Game Changer. Appreciate you mate! Exactly what I was looking for
@Data-Centric8 ай бұрын
Glad it was helpful.
@msjogren7 ай бұрын
wow. I had a feeling a person could spin this up, but your video is the 1st one I have seen to lay it all out. makes sense to me. it would be cool to see you train it on some specific data.
@benjamind4343Ай бұрын
hi, is runpod + vllm still the best combo pour ai chatbot? Thanks you
@kareemyoussef23048 ай бұрын
Great video, i ran into a limitation using claudes api while building my code. Everytime I send a request (Trained on my pdfs) It uses up like 37,000 tokens (i've already tried RAG and ways to only feed relevant context) but it still uses lots of context each message causing me scale issues.. I wonder, is there a way to do the larger models like llama 70b on runpod?

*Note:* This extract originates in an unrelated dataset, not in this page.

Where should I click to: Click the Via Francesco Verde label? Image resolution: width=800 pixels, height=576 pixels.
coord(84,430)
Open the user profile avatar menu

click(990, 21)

@user-ze3sg6ix1u7 ай бұрын
Can I use this for serverless? It downloaded and said it says worker completed but when I test it with a request it just IN_QUEUE forever
@legendaryman43368 ай бұрын
unfortunately it doesnt work now. the web terminal fails to start :(
@Data-Centric8 ай бұрын
I think you have misunderstood the instructions. It definitely still works, I used it just today.
@w3whq9 ай бұрын
Humanize...yes!
@PrinzMegahertz9 ай бұрын
Isn't this very token intensive to always feed the whole chat history into every message?
@Data-Centric9 ай бұрын
This isn't designed for production, really just a quick tutorial to get you up and running. You can adapt the script to cut-off after a certain token length if you wish. To add, because this is an open source deployment and not a proprietary API, you're only limited by the model's context length, the available RAM on your GPU, and your in memory cache. The cost of infrastructure is still charged hourly regardless of the number of tokens you use and not by the token.